#### Aufgabenstellung:
Gib den Abschnitt, der mit der Zeile beginnt, die „The height and“ enthält, und mit der Zeile endet, die „click(x=10, y=170)“ enthält, als zweispaltige CSV mit den Spalten eingabe und ausgabe wieder. Pro Text-Antwort-Paar gibt es einen Datensatz, jedes Feld steht in Anführungszeichen mit Leerzeichen statt Zeilenumbrüchen, und die Bilder entfallen.

#### Material zur Aufgabe:
•••••

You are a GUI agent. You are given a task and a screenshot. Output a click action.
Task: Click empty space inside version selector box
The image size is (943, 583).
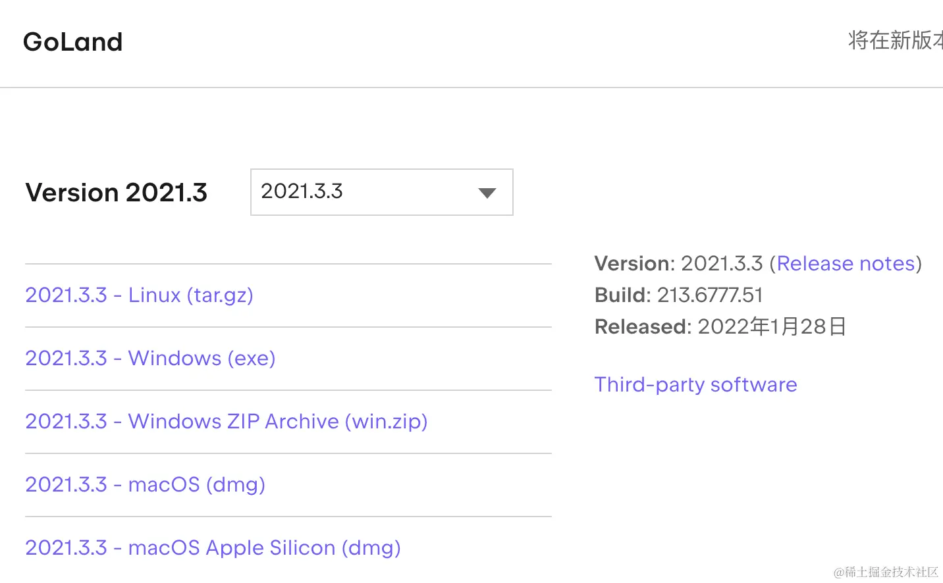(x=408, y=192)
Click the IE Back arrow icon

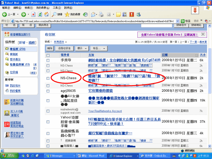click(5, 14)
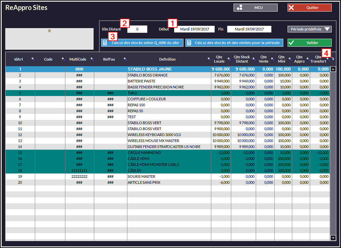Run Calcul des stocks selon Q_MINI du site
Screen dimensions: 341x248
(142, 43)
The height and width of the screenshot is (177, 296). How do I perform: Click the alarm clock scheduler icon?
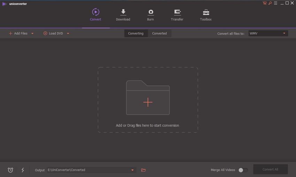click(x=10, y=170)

•••••

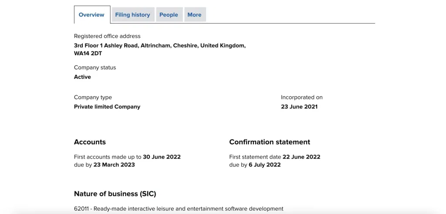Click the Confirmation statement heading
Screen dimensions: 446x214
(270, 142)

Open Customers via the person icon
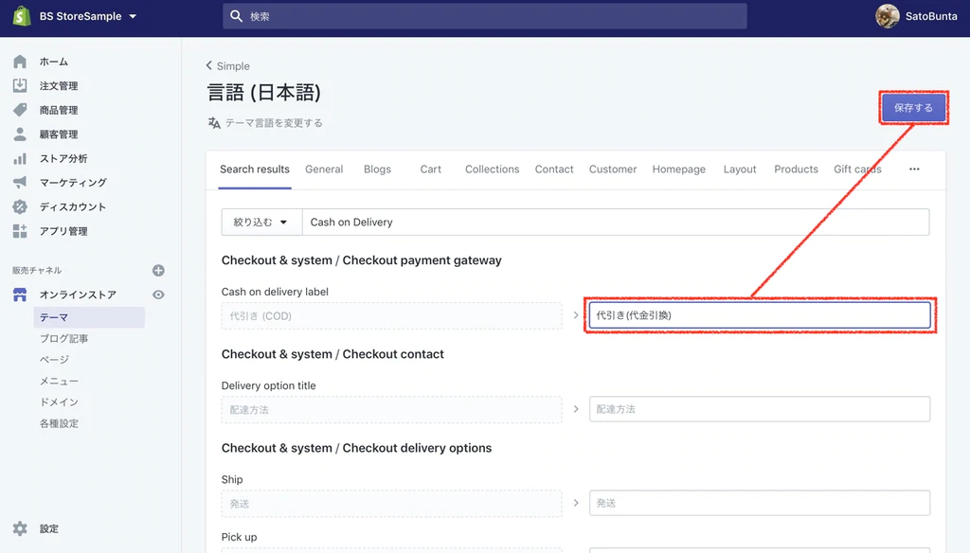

•••••

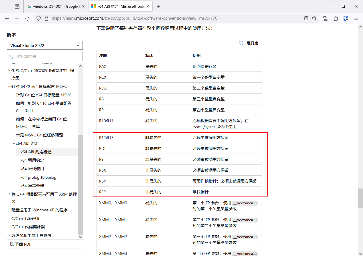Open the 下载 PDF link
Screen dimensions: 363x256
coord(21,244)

•••••

#### Erledigte Aufgabe:
eingabe,ausgabe
"The height and width of the screenshot is (177, 296). How do I perform: Click the alarm clock scheduler icon?","click(x=10, y=170)"